- What to work on -
The required result is a copy of each line below in which "video" appears.

Stored data:
Content starts
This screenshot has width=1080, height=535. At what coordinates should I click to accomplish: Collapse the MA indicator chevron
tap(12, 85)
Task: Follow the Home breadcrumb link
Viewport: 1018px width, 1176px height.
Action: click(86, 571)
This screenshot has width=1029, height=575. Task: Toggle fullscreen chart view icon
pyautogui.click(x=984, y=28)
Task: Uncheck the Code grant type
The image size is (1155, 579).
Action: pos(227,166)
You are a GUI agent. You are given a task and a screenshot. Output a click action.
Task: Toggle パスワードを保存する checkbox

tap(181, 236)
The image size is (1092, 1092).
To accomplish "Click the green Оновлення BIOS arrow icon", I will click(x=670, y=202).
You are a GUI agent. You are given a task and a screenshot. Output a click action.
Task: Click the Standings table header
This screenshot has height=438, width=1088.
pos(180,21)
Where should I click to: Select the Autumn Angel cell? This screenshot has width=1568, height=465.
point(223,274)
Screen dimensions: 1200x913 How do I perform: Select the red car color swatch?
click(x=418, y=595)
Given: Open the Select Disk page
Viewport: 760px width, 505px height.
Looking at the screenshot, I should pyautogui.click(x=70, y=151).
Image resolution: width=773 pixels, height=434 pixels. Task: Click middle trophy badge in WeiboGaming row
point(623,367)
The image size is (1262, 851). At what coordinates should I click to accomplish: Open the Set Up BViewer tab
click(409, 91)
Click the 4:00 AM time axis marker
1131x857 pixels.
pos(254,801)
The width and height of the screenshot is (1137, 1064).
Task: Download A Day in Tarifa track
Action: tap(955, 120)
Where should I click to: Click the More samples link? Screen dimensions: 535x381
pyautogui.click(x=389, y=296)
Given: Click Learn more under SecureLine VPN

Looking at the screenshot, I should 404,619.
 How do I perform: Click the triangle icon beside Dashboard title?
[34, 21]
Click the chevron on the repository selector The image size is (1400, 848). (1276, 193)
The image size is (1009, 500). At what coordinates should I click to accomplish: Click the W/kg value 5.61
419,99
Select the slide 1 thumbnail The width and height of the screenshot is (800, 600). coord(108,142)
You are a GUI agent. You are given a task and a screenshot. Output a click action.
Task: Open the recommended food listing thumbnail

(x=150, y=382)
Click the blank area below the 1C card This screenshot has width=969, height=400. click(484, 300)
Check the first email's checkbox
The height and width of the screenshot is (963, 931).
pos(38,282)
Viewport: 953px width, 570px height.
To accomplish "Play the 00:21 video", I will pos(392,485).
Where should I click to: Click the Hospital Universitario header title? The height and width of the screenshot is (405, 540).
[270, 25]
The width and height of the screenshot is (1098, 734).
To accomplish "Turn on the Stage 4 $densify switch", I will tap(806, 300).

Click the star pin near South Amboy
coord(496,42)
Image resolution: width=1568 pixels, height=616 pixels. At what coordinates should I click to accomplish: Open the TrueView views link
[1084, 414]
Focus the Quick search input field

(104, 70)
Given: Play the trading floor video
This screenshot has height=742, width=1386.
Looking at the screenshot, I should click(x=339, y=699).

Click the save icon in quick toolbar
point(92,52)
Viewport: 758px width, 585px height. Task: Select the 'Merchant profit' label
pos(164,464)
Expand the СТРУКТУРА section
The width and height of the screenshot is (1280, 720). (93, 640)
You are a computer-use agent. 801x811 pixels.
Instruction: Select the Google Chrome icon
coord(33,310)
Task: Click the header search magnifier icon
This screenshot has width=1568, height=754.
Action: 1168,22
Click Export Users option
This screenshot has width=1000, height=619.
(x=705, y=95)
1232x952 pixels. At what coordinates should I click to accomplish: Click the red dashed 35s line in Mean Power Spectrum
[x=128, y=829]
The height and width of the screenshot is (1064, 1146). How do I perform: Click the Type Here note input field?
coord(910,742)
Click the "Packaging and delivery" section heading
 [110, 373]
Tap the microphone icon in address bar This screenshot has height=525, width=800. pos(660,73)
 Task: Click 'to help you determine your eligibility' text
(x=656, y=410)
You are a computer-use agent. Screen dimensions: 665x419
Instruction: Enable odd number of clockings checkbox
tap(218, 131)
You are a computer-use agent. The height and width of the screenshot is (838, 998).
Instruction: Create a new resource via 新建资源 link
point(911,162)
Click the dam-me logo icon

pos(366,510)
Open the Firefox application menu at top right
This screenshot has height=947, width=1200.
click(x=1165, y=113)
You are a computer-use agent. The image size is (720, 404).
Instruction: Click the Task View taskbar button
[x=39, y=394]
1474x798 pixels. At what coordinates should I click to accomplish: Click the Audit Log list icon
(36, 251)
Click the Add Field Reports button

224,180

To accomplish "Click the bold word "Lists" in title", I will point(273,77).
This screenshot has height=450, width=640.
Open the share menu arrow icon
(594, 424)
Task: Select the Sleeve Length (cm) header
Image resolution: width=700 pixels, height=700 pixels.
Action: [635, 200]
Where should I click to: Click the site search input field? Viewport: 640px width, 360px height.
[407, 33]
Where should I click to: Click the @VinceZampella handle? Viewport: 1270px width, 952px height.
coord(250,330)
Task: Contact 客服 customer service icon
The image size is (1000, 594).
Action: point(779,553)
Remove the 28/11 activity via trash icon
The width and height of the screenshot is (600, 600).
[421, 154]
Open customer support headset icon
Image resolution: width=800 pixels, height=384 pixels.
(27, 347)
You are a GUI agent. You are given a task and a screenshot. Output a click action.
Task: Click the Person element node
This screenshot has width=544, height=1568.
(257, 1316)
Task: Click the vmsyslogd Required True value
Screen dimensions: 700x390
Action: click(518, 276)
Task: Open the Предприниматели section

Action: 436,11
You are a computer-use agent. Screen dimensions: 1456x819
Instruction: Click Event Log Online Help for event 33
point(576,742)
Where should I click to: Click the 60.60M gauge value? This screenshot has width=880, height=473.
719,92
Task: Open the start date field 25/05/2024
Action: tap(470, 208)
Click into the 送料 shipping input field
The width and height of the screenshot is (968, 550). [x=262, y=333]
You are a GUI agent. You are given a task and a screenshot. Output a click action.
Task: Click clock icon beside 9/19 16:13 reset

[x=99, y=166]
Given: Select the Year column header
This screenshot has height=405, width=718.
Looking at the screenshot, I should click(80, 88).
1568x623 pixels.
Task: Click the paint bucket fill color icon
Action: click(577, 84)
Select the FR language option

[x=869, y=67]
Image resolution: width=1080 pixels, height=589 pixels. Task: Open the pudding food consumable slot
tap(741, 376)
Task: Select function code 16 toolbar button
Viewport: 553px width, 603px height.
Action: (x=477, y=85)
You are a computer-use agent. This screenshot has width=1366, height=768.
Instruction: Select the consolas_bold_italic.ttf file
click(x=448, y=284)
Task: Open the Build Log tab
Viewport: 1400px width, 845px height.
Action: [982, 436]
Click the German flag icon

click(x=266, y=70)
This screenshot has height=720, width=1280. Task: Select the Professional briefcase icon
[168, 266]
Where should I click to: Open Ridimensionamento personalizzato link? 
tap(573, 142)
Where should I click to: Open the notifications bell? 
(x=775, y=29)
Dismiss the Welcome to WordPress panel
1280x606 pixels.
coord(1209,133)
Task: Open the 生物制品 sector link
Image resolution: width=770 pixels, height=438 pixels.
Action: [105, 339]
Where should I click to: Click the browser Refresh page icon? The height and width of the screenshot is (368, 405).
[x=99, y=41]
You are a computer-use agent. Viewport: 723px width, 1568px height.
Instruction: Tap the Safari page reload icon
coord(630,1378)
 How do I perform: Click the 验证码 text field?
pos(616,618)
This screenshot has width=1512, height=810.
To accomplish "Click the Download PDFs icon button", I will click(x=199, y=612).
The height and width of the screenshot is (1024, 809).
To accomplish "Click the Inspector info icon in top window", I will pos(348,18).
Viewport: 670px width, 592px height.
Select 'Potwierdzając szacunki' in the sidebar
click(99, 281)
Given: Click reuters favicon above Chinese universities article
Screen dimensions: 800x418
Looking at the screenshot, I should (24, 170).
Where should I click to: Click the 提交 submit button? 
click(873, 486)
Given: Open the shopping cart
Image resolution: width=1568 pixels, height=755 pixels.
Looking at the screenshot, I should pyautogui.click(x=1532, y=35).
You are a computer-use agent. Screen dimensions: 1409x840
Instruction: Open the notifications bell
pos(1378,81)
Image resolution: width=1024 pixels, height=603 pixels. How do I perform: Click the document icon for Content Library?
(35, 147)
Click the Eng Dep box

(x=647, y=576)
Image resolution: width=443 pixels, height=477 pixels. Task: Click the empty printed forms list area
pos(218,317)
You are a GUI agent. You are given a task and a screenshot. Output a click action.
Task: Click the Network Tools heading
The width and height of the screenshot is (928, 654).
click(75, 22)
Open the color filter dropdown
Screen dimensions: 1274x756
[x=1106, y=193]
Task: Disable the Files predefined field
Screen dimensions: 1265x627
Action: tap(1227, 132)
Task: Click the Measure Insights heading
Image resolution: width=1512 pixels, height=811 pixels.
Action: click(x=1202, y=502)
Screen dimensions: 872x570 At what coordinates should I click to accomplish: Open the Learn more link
Content ends
- Result of the task -
To accomplish "Play the 00:21 video", I will pos(392,485).
Given: Play the trading floor video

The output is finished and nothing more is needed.